Microsoft and Toyota plan to use Windows Azure, the software giant's cloud offering, to build a telematics service that will initially serve people who have the car maker's electric and plug-in hybrid cars.
The companies said they will together invest $12 million in Toyota Media Service Co., a Toyota subsidiary that offers digital information services to Toyota customers. The goal is to build a global cloud platform by 2015 "that will provide affordable and advanced telematics services to Toyota automotive customers around the world," they said.
Telematics technology combines communications technology, like mobile networks, with other information technology like GPS and energy management systems.
During a press conference to discuss the deal, executives from the companies described examples of applications that could become available based on the new system.
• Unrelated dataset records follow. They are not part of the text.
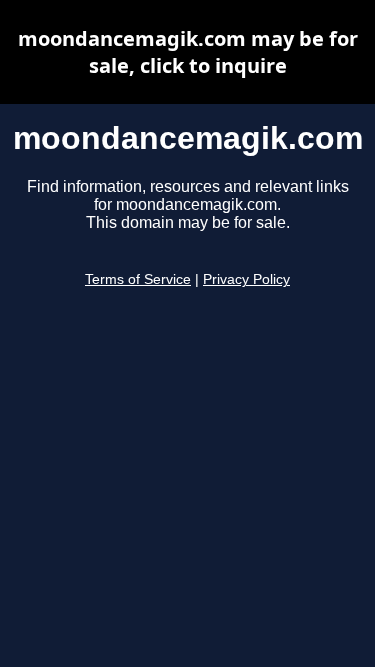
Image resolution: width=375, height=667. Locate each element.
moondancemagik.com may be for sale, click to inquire (188, 52)
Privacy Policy (246, 279)
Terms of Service (138, 279)
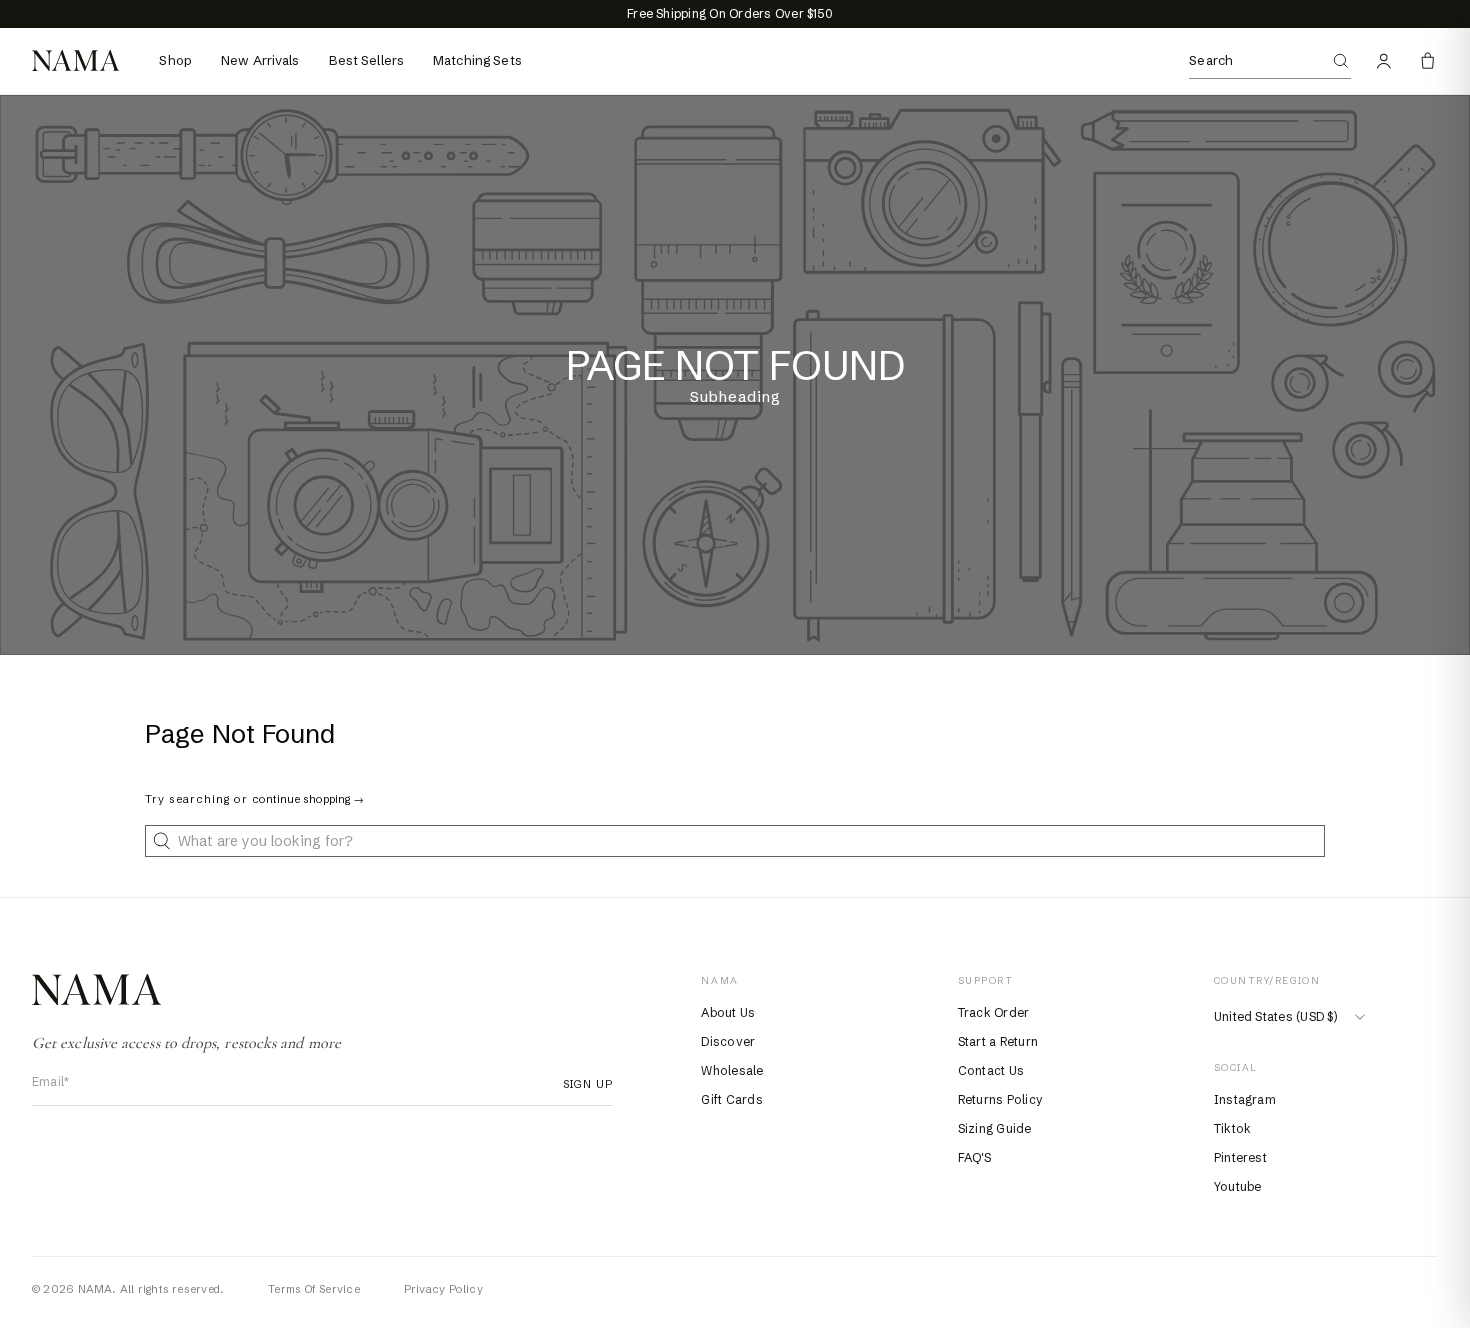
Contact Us (991, 1070)
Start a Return (998, 1041)
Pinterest (1240, 1157)
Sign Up (582, 1084)
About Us (728, 1012)
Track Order (994, 1012)
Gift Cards (731, 1099)
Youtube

Applications could link cars, homes, the electricity grid and people to let users monitor the number of miles to the next charging station, use a smartphone to check battery power and instruct the car to charge at the time of day when energy is least expensive.
Akio Toyoda, president of Toyota Motor Corp., described a scenario where he might use speech technology to tell his car his daily schedule. The car would then give him the best route to his meetings based on traffic and weather conditions. While in the car, he could tell the system to turn on the air conditioning in his house before he returns home. He could control home lighting, heating and appliances too.
The applications that do this will become available to buyers of forthcoming electric and plug-in hybrid cars from Toyota and will initially serve customers in the U.S. and Japan because those are the countries that will get the cars first. "There is the potential of us being able to offer them not just through these vehicles but in others," Toyoda said.
The companies will be focused on "getting the platform right," which will open up the possibility of a wide range of telematics programs built by Toyota or companies that partner with the car maker, Microsoft CEO Steve Ballmer said.
Even though the companies said the cloud platform wouldn't be completed until 2015, they said the first applications would become available in cars sold next year.
Microsoft's investment in the project includes tech support as well as cash, Ballmer said, although he did not say what portion of the $12 million would come from his company.
He said the benefit to Toyota of working with Microsoft's Azure service is that the car company can offer the services in many markets and will pay only for what is used. "Historically this type of service was limited only to the major markets where the operator could build and maintain a data center," Ballmer said. "Toyota will have the benefit of paying for only the computing power used while scaling to support spikes in demand or entry into new markets."
Toyota is testing in Japan the Toyota Smart Center, a project that "links people, automobiles and homes for integrated control of energy consumption," according to the company. Such systems will rely more on telematics for achieving energy efficiencies, Toyota said. The company has a strong interest in smart grid systems because it needs to develop recharging systems and networks for future electric cars.
Last year the software maker said it would work with Ford Motor to add Hohm for Ford's electric vehicles. The system will help determine the most efficient time to recharge electric and plug-in hybrid vehicles, the companies said at the time of the announcement.